Start of Data supplied

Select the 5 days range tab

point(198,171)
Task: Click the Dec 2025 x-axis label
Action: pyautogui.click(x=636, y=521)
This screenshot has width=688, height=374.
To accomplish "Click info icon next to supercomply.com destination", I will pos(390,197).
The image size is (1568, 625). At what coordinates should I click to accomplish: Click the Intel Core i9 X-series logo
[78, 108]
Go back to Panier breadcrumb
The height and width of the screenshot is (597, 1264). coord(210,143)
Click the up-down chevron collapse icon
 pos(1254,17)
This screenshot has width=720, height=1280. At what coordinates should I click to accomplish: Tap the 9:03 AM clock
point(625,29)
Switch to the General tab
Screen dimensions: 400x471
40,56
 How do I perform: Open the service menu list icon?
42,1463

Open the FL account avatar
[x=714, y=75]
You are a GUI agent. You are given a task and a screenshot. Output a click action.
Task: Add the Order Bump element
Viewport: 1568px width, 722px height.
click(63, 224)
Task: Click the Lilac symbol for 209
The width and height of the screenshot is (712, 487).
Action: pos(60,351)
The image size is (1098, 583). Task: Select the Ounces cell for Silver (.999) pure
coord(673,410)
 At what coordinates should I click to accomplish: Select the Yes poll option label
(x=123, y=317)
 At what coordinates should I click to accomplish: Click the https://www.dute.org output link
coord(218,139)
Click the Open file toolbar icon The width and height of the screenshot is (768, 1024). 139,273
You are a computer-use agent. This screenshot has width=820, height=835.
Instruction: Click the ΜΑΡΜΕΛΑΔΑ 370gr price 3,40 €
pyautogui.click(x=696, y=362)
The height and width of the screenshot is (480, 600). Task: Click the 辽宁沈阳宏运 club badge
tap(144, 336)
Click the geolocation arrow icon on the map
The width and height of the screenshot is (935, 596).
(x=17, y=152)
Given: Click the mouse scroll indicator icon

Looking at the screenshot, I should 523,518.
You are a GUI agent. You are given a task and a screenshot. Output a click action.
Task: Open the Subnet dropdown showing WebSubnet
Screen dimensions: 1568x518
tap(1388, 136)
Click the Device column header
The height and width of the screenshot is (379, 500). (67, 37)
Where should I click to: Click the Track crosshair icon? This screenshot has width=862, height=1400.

End of Data supplied

■ **Prompt**: Begin with the line that contains "Click the geolocation arrow icon on the map" and quote each line after it exactly, stopping after the last line of the data.

■ **Result below**:
Click the geolocation arrow icon on the map
The width and height of the screenshot is (935, 596).
(x=17, y=152)
Given: Click the mouse scroll indicator icon

Looking at the screenshot, I should 523,518.
You are a GUI agent. You are given a task and a screenshot. Output a click action.
Task: Open the Subnet dropdown showing WebSubnet
Screen dimensions: 1568x518
tap(1388, 136)
Click the Device column header
The height and width of the screenshot is (379, 500). (67, 37)
Where should I click to: Click the Track crosshair icon? This screenshot has width=862, height=1400.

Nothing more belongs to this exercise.